The scene for this tutorial has very high contrast, with close to 100,000 lux in the sun near the window. The rest of the scene receives no direct illumination, because there are no light sources inside the room.

Multibounce

The image still has dark corners. This is because we've been using final gather with no bouncing of light from one object to another. For example, illumination of a windowless hallway comes only from light bouncing several times: from window to wall to wall to hallway. In our scene, the area behind the sofa needs several bounces to “see" the sun.

To solve this we increase the Diffuse Bounces value to 5:

More bounces will distribute light correctly in the scene. For average scenes, five bounces are sufficient. Extremely white scenes could require up to 10 bounces, while dark-textured interiors might not need more than three.

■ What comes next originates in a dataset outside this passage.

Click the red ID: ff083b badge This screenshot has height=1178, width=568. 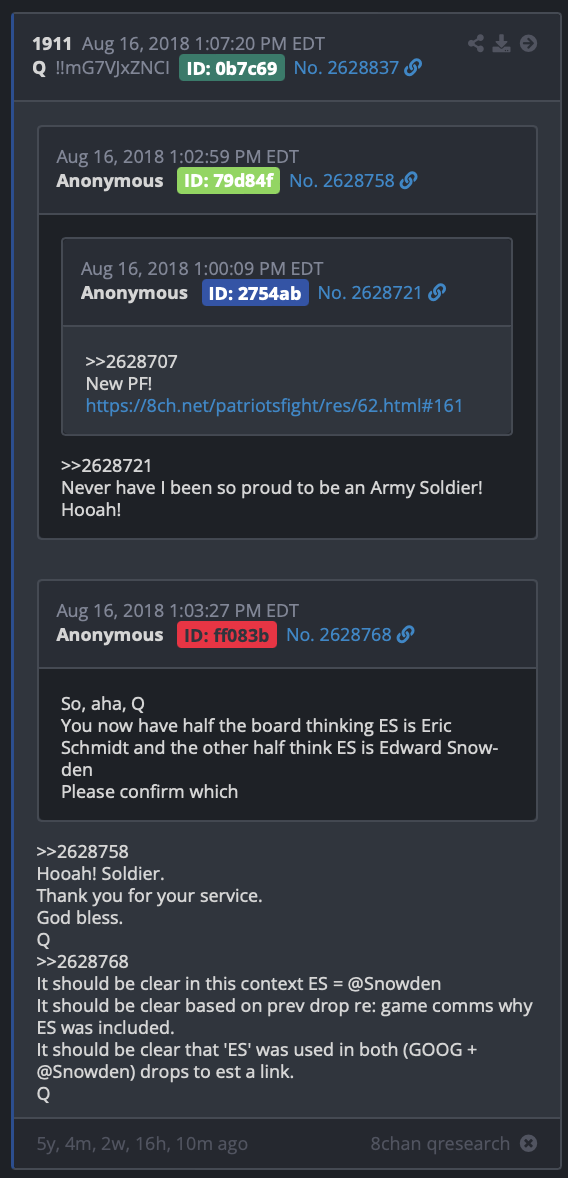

Increasing the number of bounces increases rendering time. Using five bounces needs roughly five times as long to render.

  1. Try a test rendering with the Draft preset and Diffuse Bounces set to 5.

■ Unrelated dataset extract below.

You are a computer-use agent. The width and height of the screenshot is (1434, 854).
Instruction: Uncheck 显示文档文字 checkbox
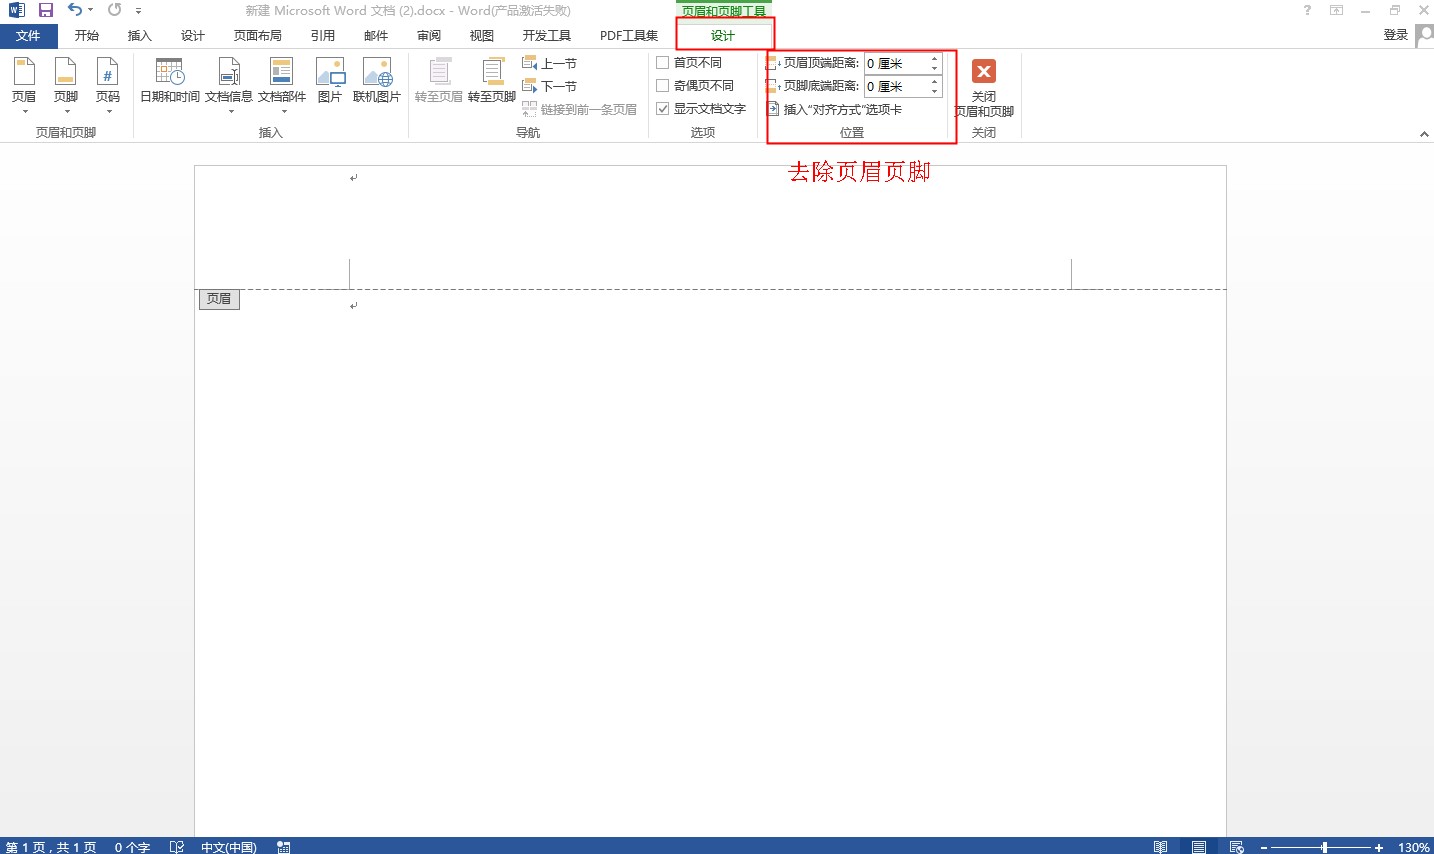coord(662,109)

    This produces a fairly bright image.

    If that's too bright, adjust the Logarithmic Exposure Control > Brightness setting. The default value is 65.5, but in this scene it's set to 28.8.

    It's generally good practice to test total brightness with a draft rendering. Adjusting the exposure control is then easy.

    Later you can add detail (density) and reduce noise by adjusting interpolation and increasing the number of rays per FG point.

  2. The Medium preset can help reduce noise and artifacts. Choose the Medium preset, set Diffuse Bounces to 5, and then render.

    The image looks quite good, but to improve quality further you can:

  3. The Medium preset didn't show significant noise, so increase Initial FG Point Density (this controls lighting detail) to 2.0, and Interpolate Over Num. FG Points to 50. Also, turn on Final Gather Map > Read/Write File, click the ellipsis [...] button, and enter the file name tut_mediumPlus.fgm. This saves the final gather information to disk, so you can then quickly try different values for interpolation.

  4. To further improve the image, reduce the aliasing around the window by increasing oversampling (Samples per Pixel) to 4-16. This works independent of final gathering, for any rendering.

    Initial FG Point Density=2.0; Rays per FG Point=250

  5. Re-rendering with Interpolate Over Num. FG Points set to 100 gives a perfectly smooth image. An even better image can be achieved by increasing Rays Per FG Point.